> **Data**
-- -- --

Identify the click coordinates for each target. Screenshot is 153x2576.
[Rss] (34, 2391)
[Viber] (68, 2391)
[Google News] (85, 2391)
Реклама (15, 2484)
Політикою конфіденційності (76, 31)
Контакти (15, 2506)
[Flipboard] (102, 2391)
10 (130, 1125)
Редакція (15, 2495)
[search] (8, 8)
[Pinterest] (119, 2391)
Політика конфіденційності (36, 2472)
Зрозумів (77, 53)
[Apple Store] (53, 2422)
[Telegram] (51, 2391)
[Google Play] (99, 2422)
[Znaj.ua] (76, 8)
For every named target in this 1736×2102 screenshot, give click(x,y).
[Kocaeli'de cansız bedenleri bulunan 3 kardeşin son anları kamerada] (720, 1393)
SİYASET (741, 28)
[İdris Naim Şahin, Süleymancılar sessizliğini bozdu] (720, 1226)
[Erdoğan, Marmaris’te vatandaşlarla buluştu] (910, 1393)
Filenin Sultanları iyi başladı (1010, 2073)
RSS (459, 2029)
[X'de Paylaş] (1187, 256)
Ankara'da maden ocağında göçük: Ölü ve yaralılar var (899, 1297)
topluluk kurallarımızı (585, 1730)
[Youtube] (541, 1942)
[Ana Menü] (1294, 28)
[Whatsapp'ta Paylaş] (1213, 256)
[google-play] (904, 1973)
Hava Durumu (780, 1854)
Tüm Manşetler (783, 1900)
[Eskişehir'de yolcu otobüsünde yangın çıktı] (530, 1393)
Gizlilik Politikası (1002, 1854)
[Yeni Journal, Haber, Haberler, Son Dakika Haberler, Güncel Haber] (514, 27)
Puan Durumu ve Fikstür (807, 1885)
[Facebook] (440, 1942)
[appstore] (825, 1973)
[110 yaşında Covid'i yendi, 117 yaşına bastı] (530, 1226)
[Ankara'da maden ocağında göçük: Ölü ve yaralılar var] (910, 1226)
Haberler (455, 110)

-- -- --

> **Work order**
Return only the stretch of the material above from the line holding "[X'de Paylaş] (1187, 256)" through the line holding "[110 yaşında Covid'i", copied exactly.

> **Output for this task**
[X'de Paylaş] (1187, 256)
Ankara'da maden ocağında göçük: Ölü ve yaralılar var (899, 1297)
topluluk kurallarımızı (585, 1730)
[Youtube] (541, 1942)
[Ana Menü] (1294, 28)
[Whatsapp'ta Paylaş] (1213, 256)
[google-play] (904, 1973)
Hava Durumu (780, 1854)
Tüm Manşetler (783, 1900)
[Eskişehir'de yolcu otobüsünde yangın çıktı] (530, 1393)
Gizlilik Politikası (1002, 1854)
[Yeni Journal, Haber, Haberler, Son Dakika Haberler, Güncel Haber] (514, 27)
Puan Durumu ve Fikstür (807, 1885)
[Facebook] (440, 1942)
[appstore] (825, 1973)
[110 yaşında Covid'i yendi, 117 yaşına bastı] (530, 1226)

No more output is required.